The Chemo has anti Nausea drugs and also steroids for energy.  They both seem to wear off on Wednesdays & Thursdays for me, making these 2 days the toughest.  The best news is that I get a vacation week next week from the Chemo, so I hope I start to feel like me again.  Only extensive blood work this next Monday.

Have to watch my temperature tonight.  Last Wednesday we almost returned to Emergency Room as they suggested if temperature went higher than 100.5.  Mine rose to 101.4, but we were able to reduce it safely with a colder shower & cold washcloths on my forehead.  Will watch that tonight closely.  Thank Heavens for Connie by my side!  Her husband is up in Maryland trying to close up things there and soon make the real move (with puppies & furniture) to Florida.
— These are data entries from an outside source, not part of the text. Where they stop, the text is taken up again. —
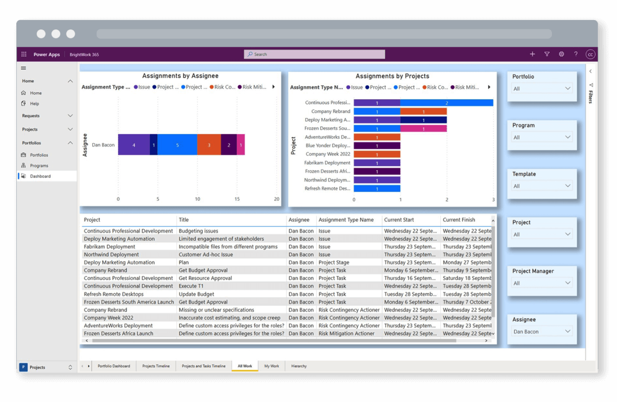Screen dimensions: 617x402
Task: Open the filter icon in the top bar
Action: click(x=547, y=54)

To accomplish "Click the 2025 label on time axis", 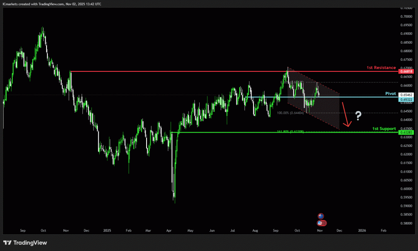I will (107, 231).
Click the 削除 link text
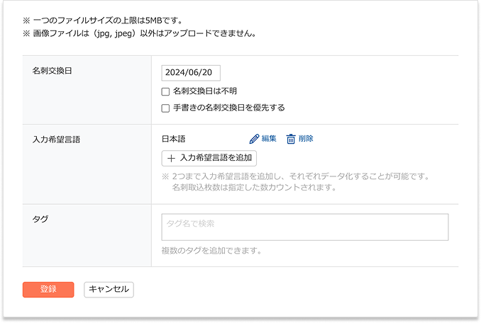 306,139
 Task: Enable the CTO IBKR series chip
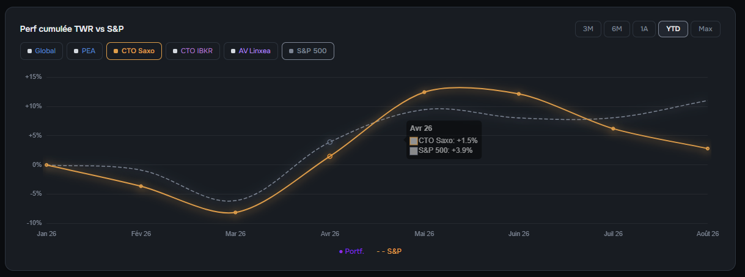point(193,51)
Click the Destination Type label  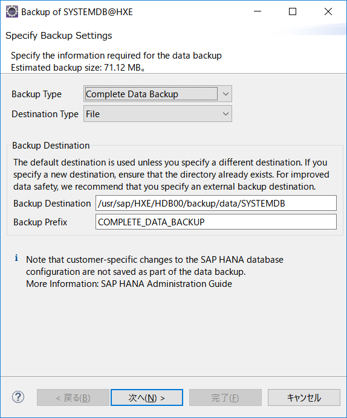45,114
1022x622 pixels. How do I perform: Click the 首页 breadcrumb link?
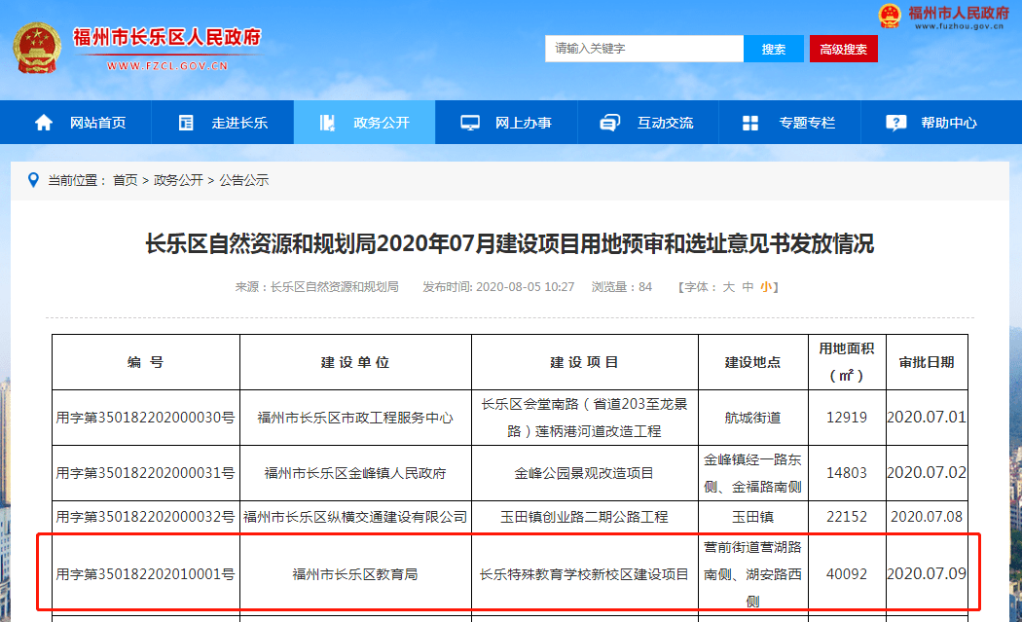click(126, 181)
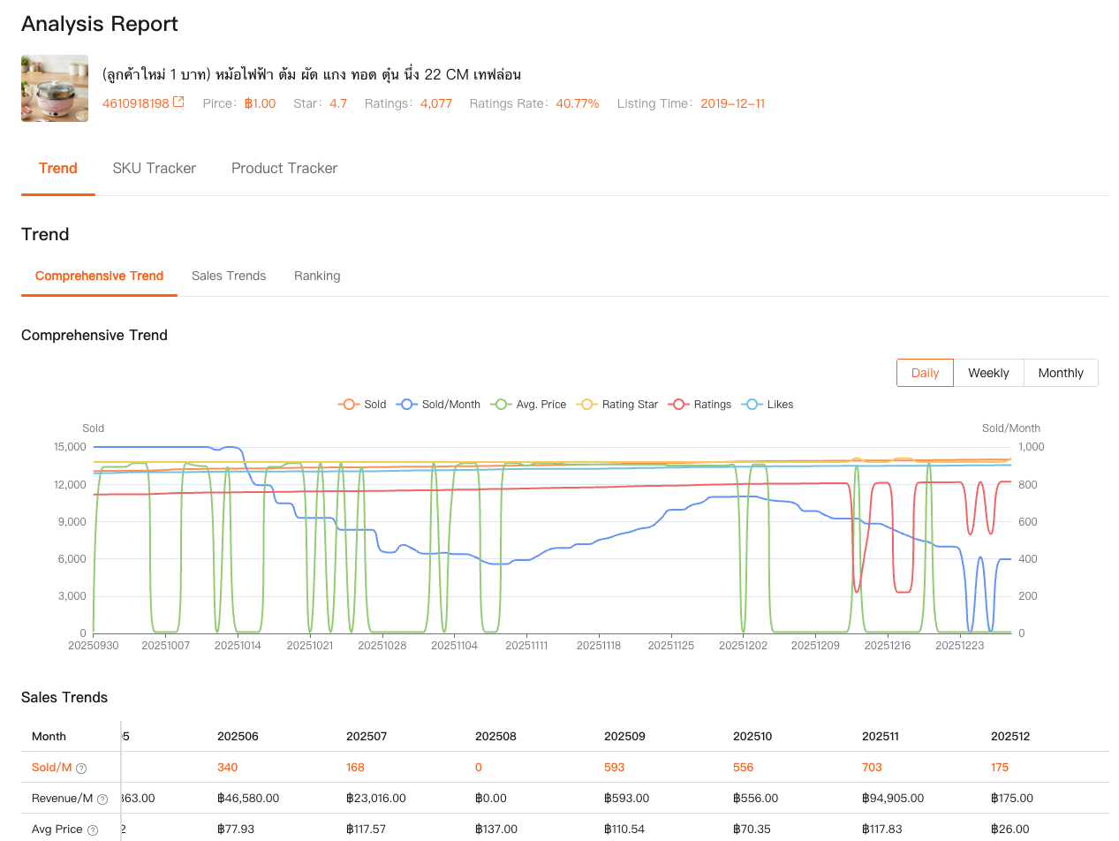Open the Product Tracker tab

click(284, 168)
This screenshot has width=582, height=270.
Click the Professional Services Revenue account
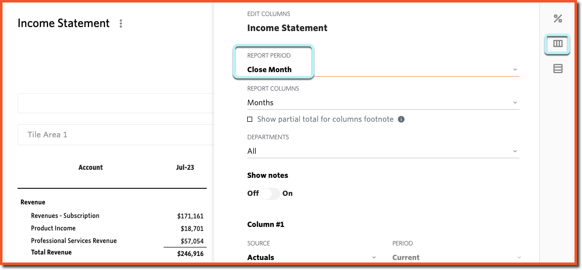point(74,240)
Mostly I feel OK with just very little energy today.  But I have come to expect that, so it is not alarming.  I am anxiously looking forward to three more tough Chemo and then RESULTS— should find out how Chemo is working to reduce the tumor, along with all the alternative methods also working to reduce the size.  And I can surely not discount the many many prayers that are coming my way for full recovery.  Keep those coming as I do feel them from so many of you! I am fighting this disease on three fronts!

My goals — reduce the tumor, have surgery to remove the pancreas and work toward the day when I can shout — yes, actually SHOUT — to the world, “I am a Cancer Survivor!”

May all of you feel blessed today as you live your lives.  Enjoy all the little blessings that life gives you in sometimes the simplest of ways.